The disposition to create this Foundation, essentially with the same structure adopted later, came from the fifties decade, when Neruda gives his library and sea shells collection to the Universidad de Chile. Later, coming back to the country after his diplomatic work in France, with help of his lawyer, Sergio Insunza Barrios, the poet writes a preliminary will where he expresses his foundational purpose. Sadly, his intentions were frustrated by the tragic events of September 1973 and his own death. The drafts were preserved, though, and were used as a foundation for the current legal structure.

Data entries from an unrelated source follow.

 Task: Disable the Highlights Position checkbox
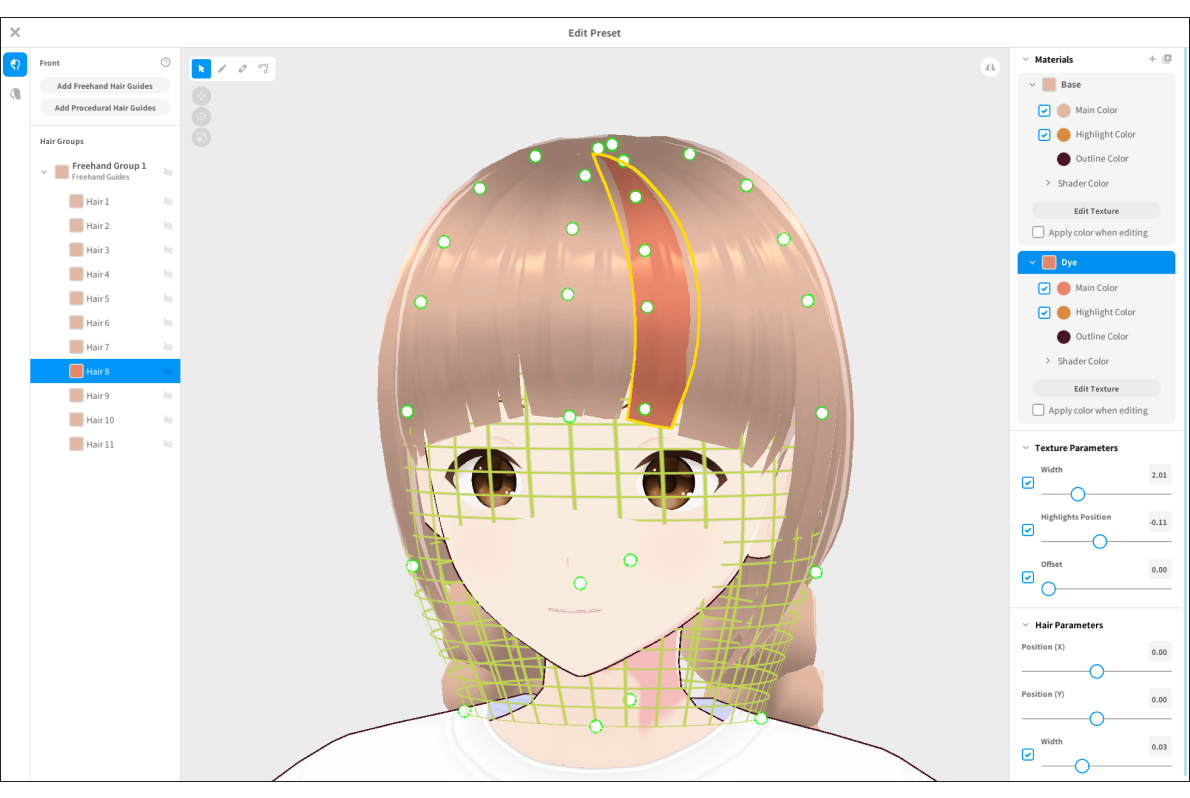[x=1028, y=530]
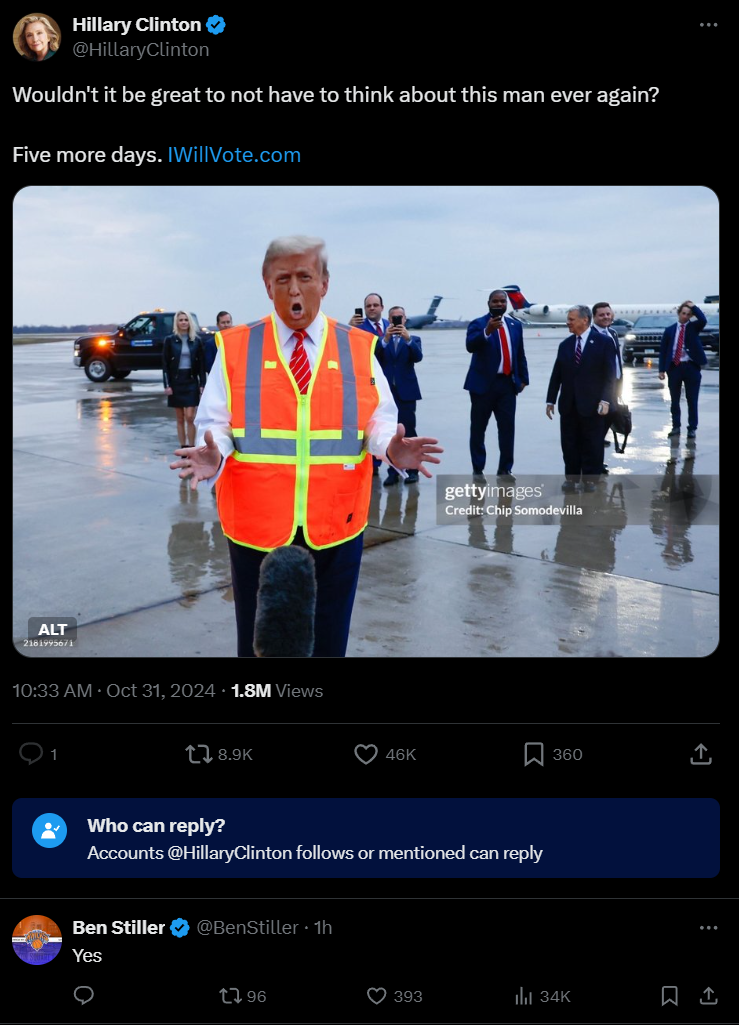This screenshot has height=1025, width=739.
Task: Click the 1.8M Views count
Action: tap(277, 691)
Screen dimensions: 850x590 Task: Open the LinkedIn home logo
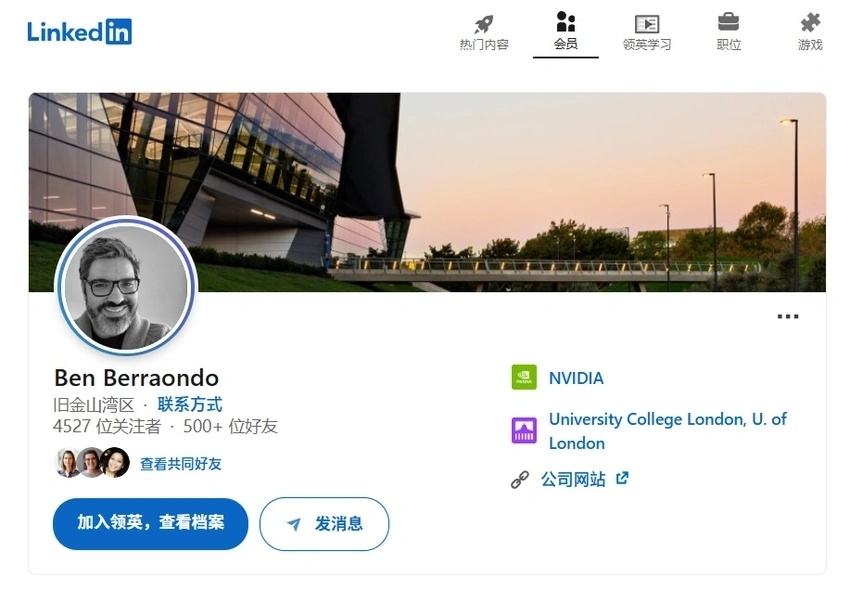pos(79,31)
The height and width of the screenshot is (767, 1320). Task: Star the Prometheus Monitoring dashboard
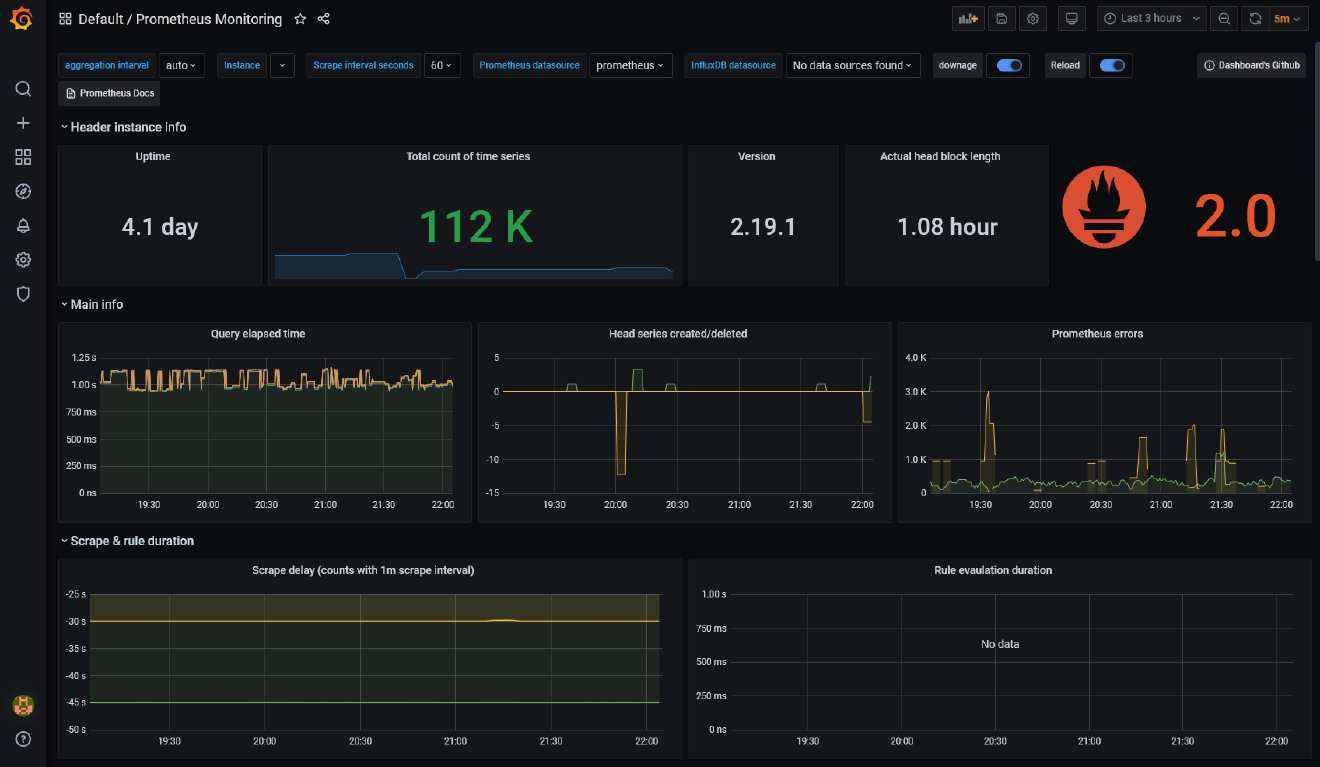299,18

The Pablo Neruda Foundation wouldn’t have been possible without the determination and efforts of Matilde Urrutia, who organized and expanded the poet’s legacy before and after his death.

Though her work was enormous, when she died in February 1985, the Foundation’s condition was extremely worrying. The legal actions after the poet’s death were not concluded yet. He had died without a legal will, and his two siblings from his father’s side, Laura and Rodolfo, were his legal heirs together with his surviving wife. By the time Matilde died, his brother and sister were dead too, leaving their own heirs behind them.

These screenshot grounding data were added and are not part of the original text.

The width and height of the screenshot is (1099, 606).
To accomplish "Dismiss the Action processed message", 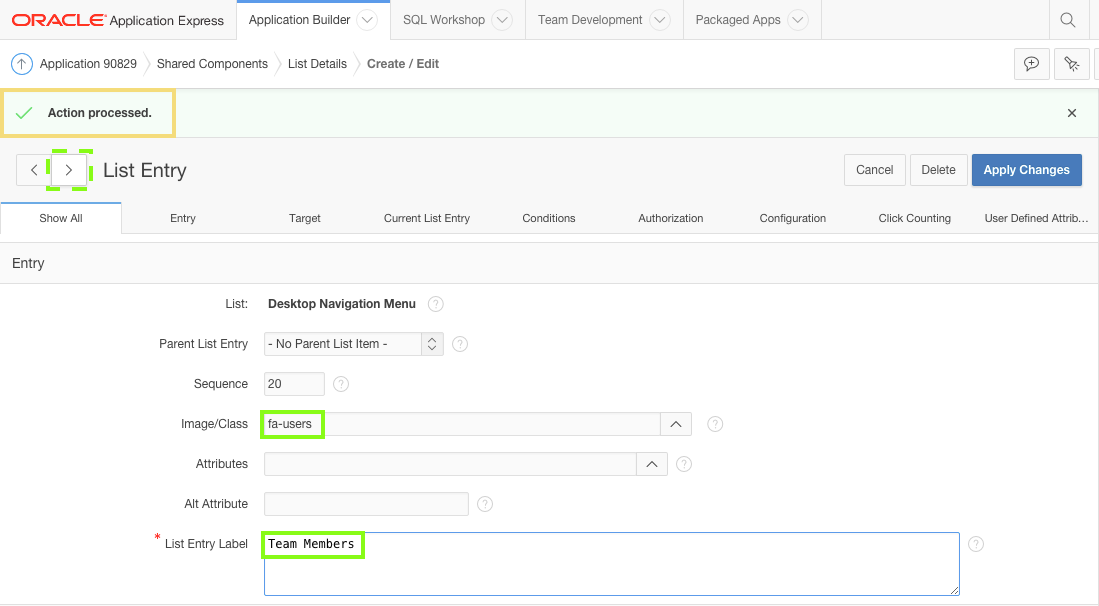I will coord(1072,113).
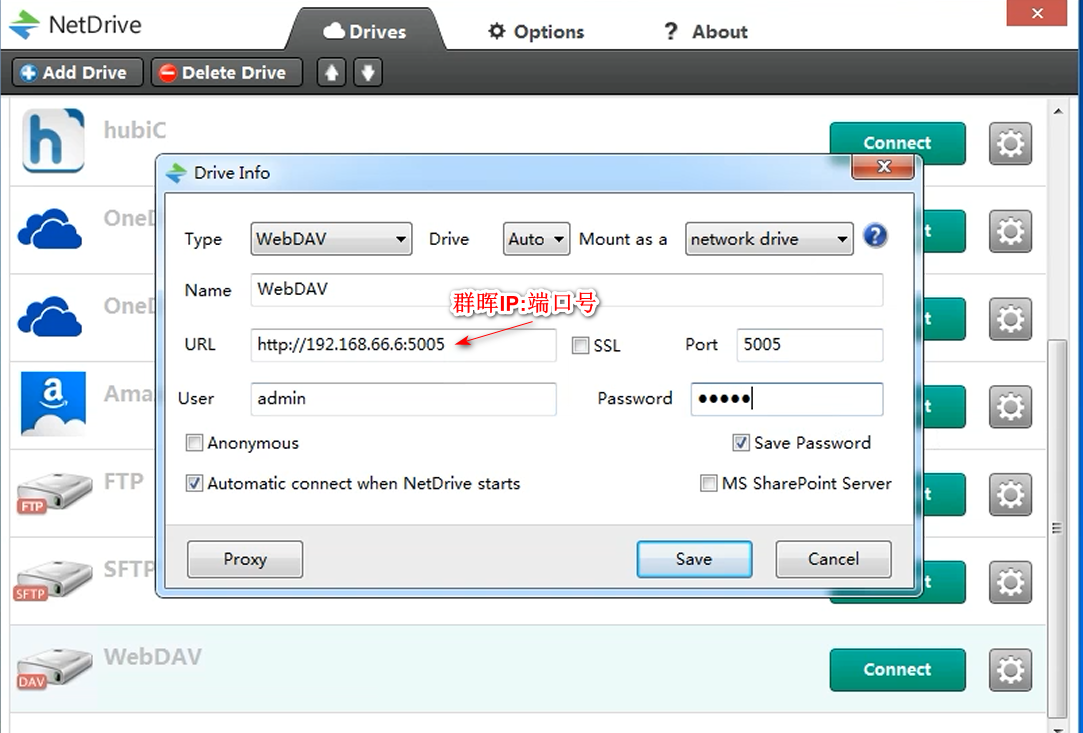
Task: Open settings gear for hubiC drive
Action: click(1010, 144)
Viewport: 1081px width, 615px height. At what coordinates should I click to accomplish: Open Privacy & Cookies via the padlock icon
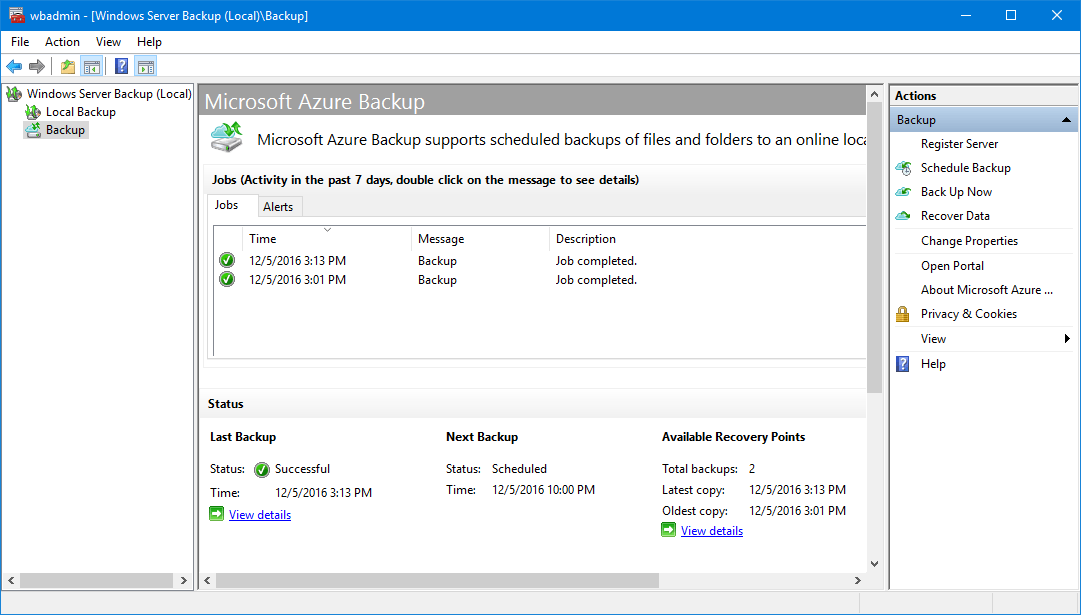[903, 313]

The Library and Archives needed reorganization, the houses were in a critical state of deterioration or still destroyed after being attacked. The Isla Negra house was still confiscated by the military government. The ownership of the Valparaíso house was shared with the marriage of Dr. Francisco Velasco and the visual artist Marie Martner, both of them great friends of the poet.

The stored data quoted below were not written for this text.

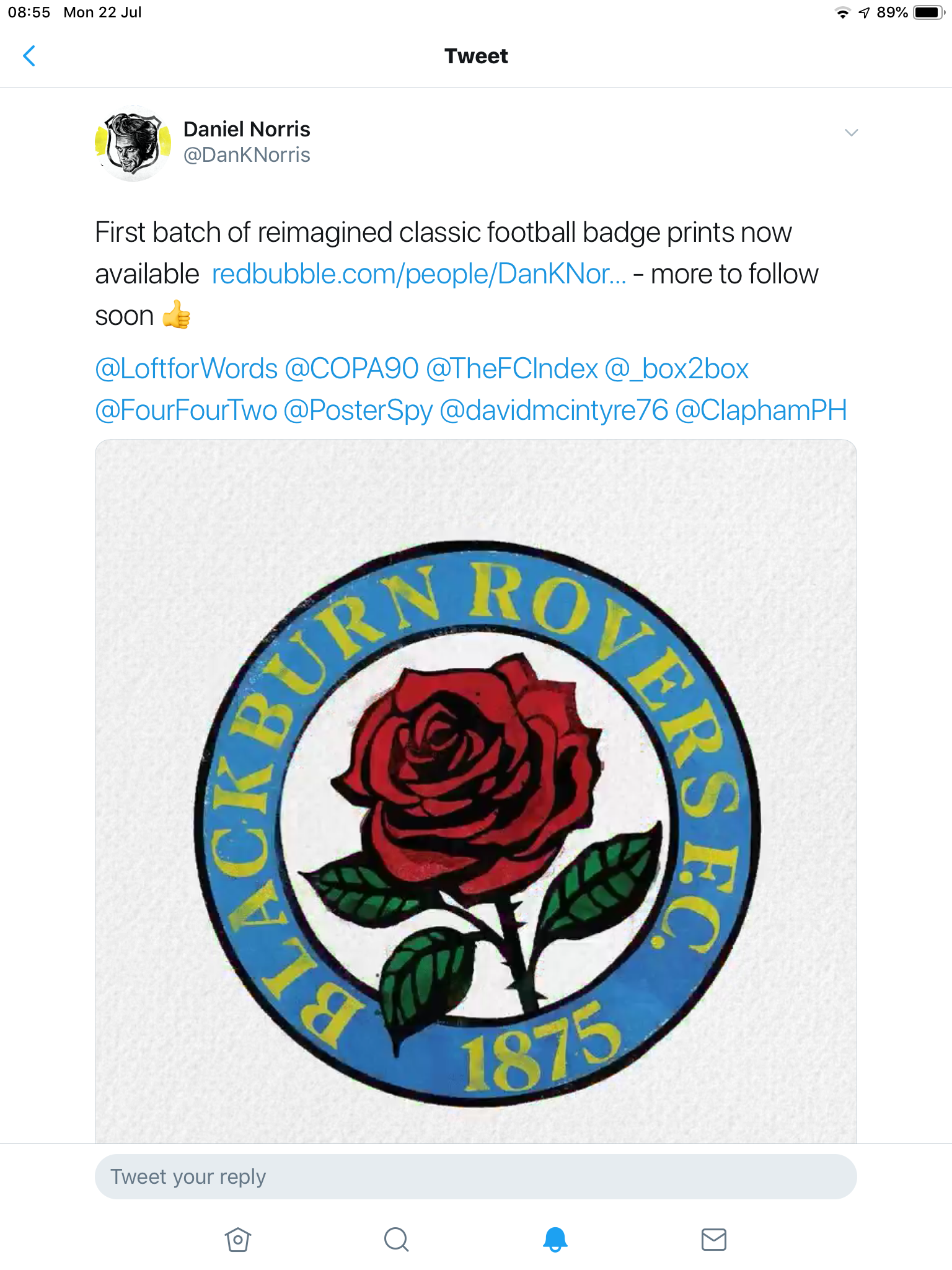Click the Tweet your reply field
The image size is (952, 1270).
coord(476,1176)
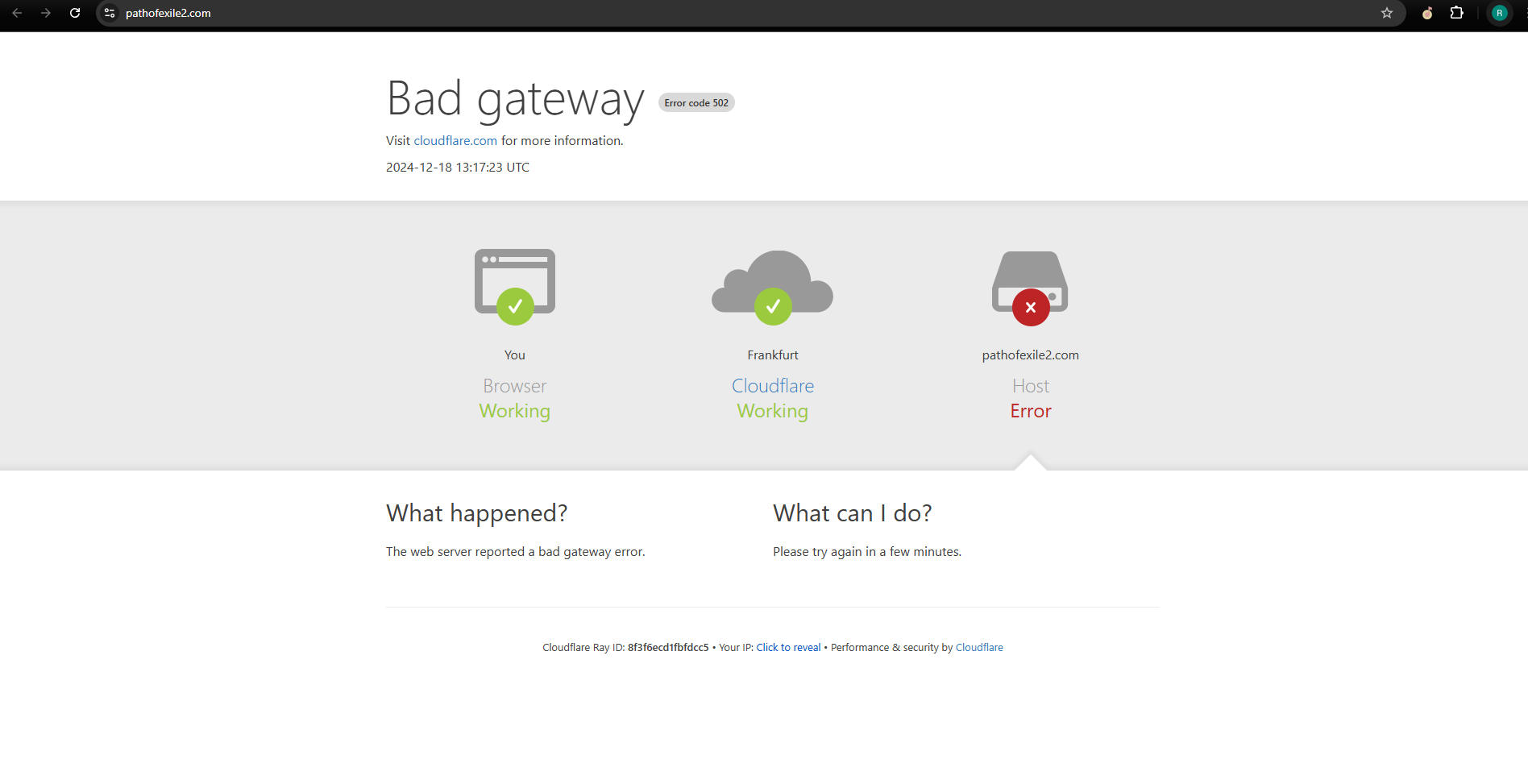This screenshot has height=784, width=1528.
Task: Click the browser window status icon
Action: (514, 286)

To get legal existence was a complicated and long labour. Only after a protection appeal the approval was possible. The Isla Negra house was legally recovered on August 19th, 1991, thanks to the Law N° 19.072 of August 19th 1991. Another property by the side of the house had been bought by the government of Patricio Aylwin to be given as concession to the Foundation.

The Foundation wishes to acknowledge the disinterested and dedicated support from many people, directly on indirectly attached to its structure, and also acknowledges the donations and cooperation by which it has been favoured, as well as the help of many friend countries as Sweden and Germany, of private institutions as Telefónica de España, Interlubke, Instituto de Cooperación Iberoamericana, Fundación Andes, among many others.

Special acknowledgments also must go to the Chilean State, for donning the nearby house to the poet’s residence in Isla Negra and the land neighbour to La Sebastiana house in Valparaíso, and to the Providencia City Council, for building the Poet Square close to La Chascona house.Restoring countless objects in the picture collection, furniture and other collections, organizing the library and archives have been an intense, delicate an yet unfinished effort.

Only after years of constant work and thanks to the constant support of many specialized persons, the Foundation has converted the three houses into museums: La Chascona, La Sebastiana and Isla Negra, with over 100.000 visitors who come each year from different parts of the planet to rejoice with their histories and the activities in the cultural centres attached to Isla Negra and La Sebastiana.Thanks to the appropriate decisions made by Matilde Urrutia, the Pablo Neruda Foundation has made great efforts to preserve a patrimony of national and international cultural transcendence.

All the legal and patrimonial actions have been accomplished. To fulfil its purpose of developing and promoting the knowledge of Neruda and his work, the Foundation works in contact with the most relevant Nerudian scholars around the world, as the Chilean professor based in Italy Hernán Loyola, the British academic Robert Pring-Mill, the French scholar Alain Sicard, the Chilean professor based in California Jaime Concha, the American professor René de Costa and the Argentinean essays writer Saúl Yurkievich, among others.